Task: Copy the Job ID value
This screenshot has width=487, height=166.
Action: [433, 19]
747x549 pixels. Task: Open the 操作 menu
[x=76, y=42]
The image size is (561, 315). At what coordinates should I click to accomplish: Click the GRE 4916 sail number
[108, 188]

==

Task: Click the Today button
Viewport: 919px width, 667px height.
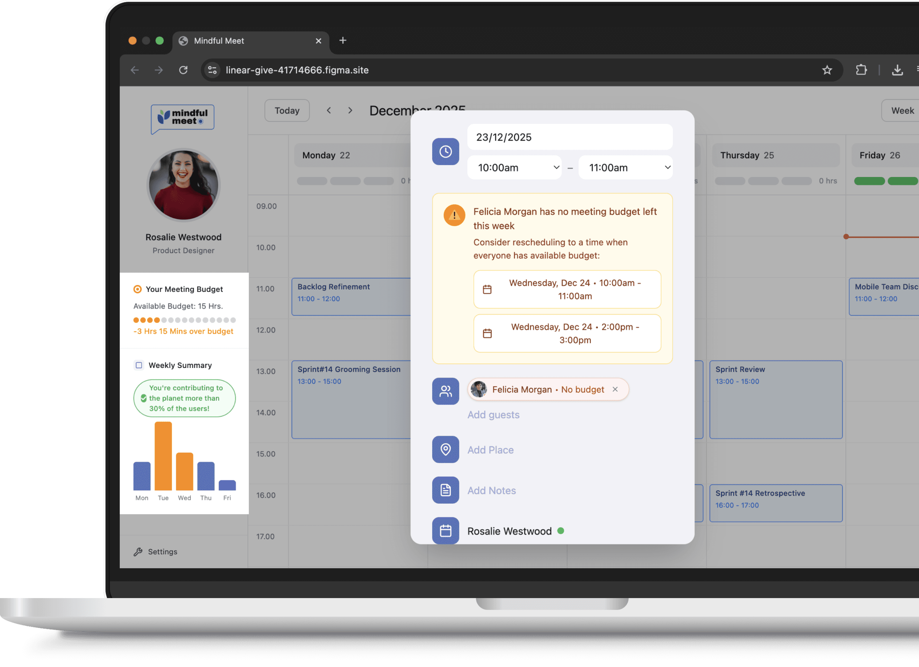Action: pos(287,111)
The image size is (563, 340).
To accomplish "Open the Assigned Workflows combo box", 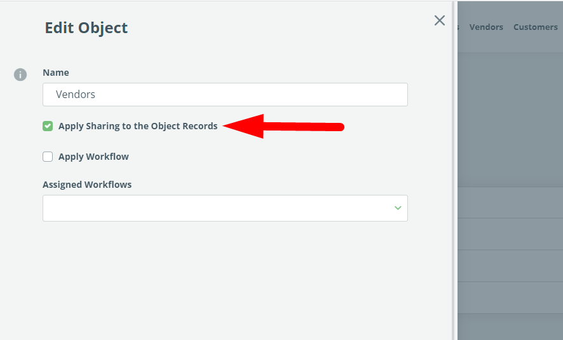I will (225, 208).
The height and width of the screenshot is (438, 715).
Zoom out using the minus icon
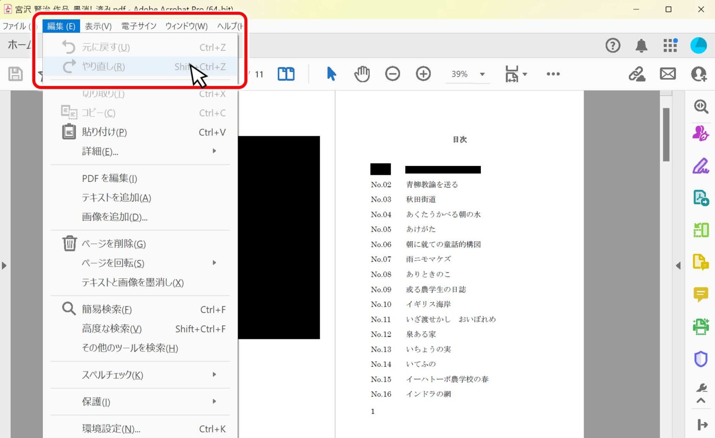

--

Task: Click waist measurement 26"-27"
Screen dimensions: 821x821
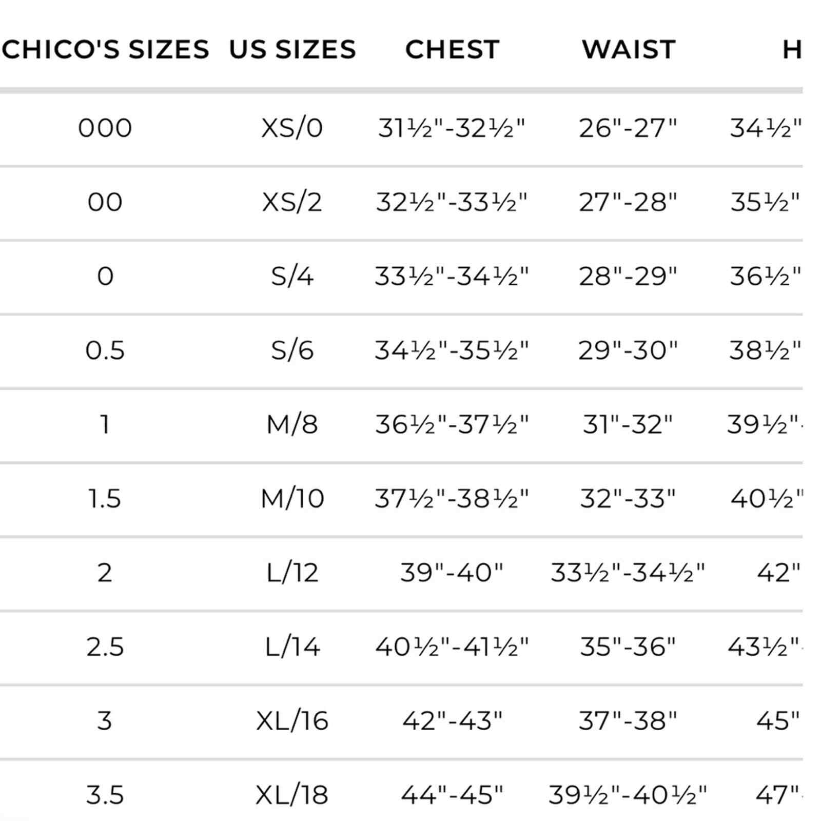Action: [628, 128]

INSTRUCTIONS TO FOLLOW:
Render the lines from the one containing "The height and" up to and including the one containing "Zoom out using the minus icon" as a JSON list of strings, one string per line, omitting blank lines.

EXERCISE OUTPUT:
[
  "The height and width of the screenshot is (438, 715).",
  "Zoom out using the minus icon"
]